Она стала угощать Молодого чаем, пирожками, рассказывала о жизни в посёлке. Татьяна зашла в комнату, осмотрелась, потрогала изразцы печки, прижалась к ним спиной, потом подошла к дивану и, увидев вырезку из газеты, висевшую в рамочке над Женькиным ложем, сказала тихо:
- Вот так всё начиналось. - Она улыбнулась и присела на диван. Женька молча обнял её и погладил по волосам.
- Какой ты красивый и хороший, когда молчишь, - засмеялась она. – Правду говорят, что молчанье – золото. Золотой ты мой…
Женька смотрел на женщину счастливыми глазами, улыбался.
- Я напишу тебе письмо, - нацарапал он на газете.
- Я буду ждать, - прошептала Татьяна.
Темнело быстро и пора было собираться в обратный путь. Перед отъездом собрались за столом, чаёвничали. Загрузили в машину две трёхлитровые банки Женькиных солёных груздей и поехали.
* * *
Ещё несколько дней Рыбаков лечился дома и наслаждался тишиной. Он помнил о своём обещании написать Татьяне письмо. В голове была одна муть, но было непреодолимое желание сказать ей так много именно сейчас, когда он не мог этого сделать. Вот когда начинаешь ценить слова! Женька достал с полки книгу избранных стихотворений М. Ю Лермонтова и написал любимой:
Без вас хочу сказать вам много,
При вас я слушать вас хочу…
Что ж делать?
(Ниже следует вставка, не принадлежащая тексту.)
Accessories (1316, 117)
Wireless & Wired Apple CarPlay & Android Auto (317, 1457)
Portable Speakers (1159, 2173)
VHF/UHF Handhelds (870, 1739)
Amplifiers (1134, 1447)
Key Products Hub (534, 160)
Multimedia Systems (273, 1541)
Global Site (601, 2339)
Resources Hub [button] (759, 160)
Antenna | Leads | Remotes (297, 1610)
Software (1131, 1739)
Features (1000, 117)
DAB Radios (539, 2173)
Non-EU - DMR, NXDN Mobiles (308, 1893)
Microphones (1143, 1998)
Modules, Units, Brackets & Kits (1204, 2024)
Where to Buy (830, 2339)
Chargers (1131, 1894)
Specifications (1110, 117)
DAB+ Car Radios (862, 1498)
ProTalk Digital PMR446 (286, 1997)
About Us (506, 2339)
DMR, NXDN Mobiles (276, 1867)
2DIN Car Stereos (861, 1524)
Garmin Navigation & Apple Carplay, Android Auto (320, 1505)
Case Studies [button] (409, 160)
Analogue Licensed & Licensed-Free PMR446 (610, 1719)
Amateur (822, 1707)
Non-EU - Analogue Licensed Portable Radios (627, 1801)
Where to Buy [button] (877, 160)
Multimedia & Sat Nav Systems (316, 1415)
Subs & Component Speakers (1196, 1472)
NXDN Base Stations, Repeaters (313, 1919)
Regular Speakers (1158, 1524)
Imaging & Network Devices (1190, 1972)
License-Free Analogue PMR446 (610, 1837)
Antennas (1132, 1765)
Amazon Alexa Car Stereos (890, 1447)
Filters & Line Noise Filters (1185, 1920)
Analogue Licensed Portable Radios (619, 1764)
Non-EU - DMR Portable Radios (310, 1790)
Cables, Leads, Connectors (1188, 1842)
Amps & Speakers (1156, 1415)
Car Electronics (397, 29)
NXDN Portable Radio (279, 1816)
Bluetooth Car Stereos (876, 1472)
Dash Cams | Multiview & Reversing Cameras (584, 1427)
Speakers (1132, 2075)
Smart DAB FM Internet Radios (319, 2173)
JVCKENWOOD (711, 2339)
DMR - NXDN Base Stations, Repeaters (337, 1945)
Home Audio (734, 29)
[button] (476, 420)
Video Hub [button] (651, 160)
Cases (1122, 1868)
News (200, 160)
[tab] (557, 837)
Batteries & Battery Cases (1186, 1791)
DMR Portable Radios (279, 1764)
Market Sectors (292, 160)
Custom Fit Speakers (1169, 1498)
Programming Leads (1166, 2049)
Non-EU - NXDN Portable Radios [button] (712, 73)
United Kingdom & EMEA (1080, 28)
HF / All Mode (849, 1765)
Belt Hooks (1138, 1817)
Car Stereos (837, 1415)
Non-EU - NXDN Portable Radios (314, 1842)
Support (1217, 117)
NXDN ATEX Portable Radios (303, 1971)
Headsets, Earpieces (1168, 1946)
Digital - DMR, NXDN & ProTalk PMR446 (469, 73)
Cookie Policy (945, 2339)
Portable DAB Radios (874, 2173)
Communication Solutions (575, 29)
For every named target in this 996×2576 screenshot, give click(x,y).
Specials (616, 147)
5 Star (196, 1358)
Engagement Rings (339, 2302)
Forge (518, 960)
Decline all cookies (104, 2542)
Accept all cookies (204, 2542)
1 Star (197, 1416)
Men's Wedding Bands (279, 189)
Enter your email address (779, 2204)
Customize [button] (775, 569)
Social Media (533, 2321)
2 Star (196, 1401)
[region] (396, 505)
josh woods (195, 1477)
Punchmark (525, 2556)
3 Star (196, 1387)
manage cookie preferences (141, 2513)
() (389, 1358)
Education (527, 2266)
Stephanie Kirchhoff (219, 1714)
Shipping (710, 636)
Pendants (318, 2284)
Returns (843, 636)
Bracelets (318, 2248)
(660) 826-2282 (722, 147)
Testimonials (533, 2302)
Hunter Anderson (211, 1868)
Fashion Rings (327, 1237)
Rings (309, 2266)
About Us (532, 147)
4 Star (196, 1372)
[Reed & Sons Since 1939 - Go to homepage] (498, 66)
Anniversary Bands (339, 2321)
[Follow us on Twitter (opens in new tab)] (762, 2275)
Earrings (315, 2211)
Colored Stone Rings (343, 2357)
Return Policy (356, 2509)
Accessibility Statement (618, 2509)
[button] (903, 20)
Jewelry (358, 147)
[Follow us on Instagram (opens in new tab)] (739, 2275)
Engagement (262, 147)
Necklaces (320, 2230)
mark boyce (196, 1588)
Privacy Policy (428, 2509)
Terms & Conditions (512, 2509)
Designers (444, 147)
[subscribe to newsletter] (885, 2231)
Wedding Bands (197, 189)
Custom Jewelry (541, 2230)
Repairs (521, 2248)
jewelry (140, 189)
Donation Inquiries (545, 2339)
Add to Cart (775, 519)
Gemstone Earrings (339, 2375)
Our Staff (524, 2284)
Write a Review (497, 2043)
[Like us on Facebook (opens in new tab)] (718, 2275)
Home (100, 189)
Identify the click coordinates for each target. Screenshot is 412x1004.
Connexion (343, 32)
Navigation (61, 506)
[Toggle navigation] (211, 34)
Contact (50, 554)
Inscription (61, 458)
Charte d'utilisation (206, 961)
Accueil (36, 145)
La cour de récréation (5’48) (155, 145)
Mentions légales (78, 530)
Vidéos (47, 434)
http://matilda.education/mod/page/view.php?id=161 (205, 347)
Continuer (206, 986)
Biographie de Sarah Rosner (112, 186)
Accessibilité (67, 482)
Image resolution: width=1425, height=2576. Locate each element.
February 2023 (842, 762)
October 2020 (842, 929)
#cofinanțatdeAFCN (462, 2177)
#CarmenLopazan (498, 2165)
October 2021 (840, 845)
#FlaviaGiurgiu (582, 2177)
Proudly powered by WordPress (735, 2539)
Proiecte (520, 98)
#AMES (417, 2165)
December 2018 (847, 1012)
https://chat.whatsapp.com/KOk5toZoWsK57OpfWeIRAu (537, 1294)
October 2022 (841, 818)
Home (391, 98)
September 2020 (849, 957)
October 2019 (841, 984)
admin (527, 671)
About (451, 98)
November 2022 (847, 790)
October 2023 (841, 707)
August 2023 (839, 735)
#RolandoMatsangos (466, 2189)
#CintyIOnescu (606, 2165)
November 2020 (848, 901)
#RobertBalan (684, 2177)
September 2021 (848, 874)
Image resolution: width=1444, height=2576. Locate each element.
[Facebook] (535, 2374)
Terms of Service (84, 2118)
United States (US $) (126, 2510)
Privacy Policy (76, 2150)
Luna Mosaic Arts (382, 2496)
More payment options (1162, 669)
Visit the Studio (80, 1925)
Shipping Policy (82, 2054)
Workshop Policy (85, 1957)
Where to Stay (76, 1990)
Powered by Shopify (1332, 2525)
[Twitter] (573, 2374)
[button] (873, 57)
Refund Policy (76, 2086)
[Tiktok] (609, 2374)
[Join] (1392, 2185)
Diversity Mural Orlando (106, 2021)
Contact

Речью неискусной
Занять ваш ум мне не дано…
Всё это было бы смешно,
Когда бы не было так грустно.
Сергей Петрович (инженер), который ежедневно навещал Рыбакова, должен был ехать в город и Рыбаков поручил ему опустить письмо в почтовый ящик Татьяниной малосемейки.
Марковна приходила каждый день, прибиралась, ходила в столовую и в магазин за едой, а печи Женька топил сам. Садился на низкую скамеечку и приоткрыв дверцу, молча глядел на пламя. Он вспоминал всю свою жизнь, которая теперь казалась ему такой же непредсказуемой, как огонь, вспыхивающий на поленьях и разгорающийся в завывающее пламя. Какие повороты, зигзаги сделала его судьба! Протащила его через счастливое детство, успех, счастье семейной жизни, к позору следствия и суда. Через изолятор и зону, где ломаются судьбы и грубеют сердца, к встрече с Татьяной, без которой теперь он не представлял своей жизни.
Состояние улучшалось. Спрей, о котором говорил ЛОР, действительно был чудодейственным. Голос возвращался, но Рыбакову говорить уже не хотелось. Ему понравилось это состояние, когда тебе все говорят и выговариваются до конца, а ты молчишь, не прерываешь собеседника и, поэтому узнаёшь о событии гораздо больше чем обычно. Как говорится, поменьше говори, побольше услышишь. Работать всё равно приходилось, только дома. Каждый день приходил Мих Мих, рассказывал о делах на предприятии. Как многие финансисты он был подозрителен до маниакальности. Возможно, это было наследие лагеря, где подвох можно было ожидать где угодно и от кого угодно. Бухгалтер как один из персонажей великого Грибоедова был искренне убеждён, что «умный человек не может быть не плутом», поэтому подозревал многих своих сотрудников в каких-либо махинациях. Рыбаков не разделял взглядов Мих Миха, но полагал, что такая бдительность не помешает.
Впоследствии, анализируя ситуацию, которая с ним приключилась, он уже в который раз убедился, что всё, что ни делается, - всё к лучшему. За время своей болезни и вынужденного молчания он, как ни странно, лучше узнал своих сотрудников. Марковна явилась ему в образе тихой, заботливой сестры, а Татьяне пришлось фактически признаться главному врачу в своей связи с бывшим заключённым, что, конечно, не приветствовалось администрацией, и требовало мужества с её стороны и жертвы ради любви.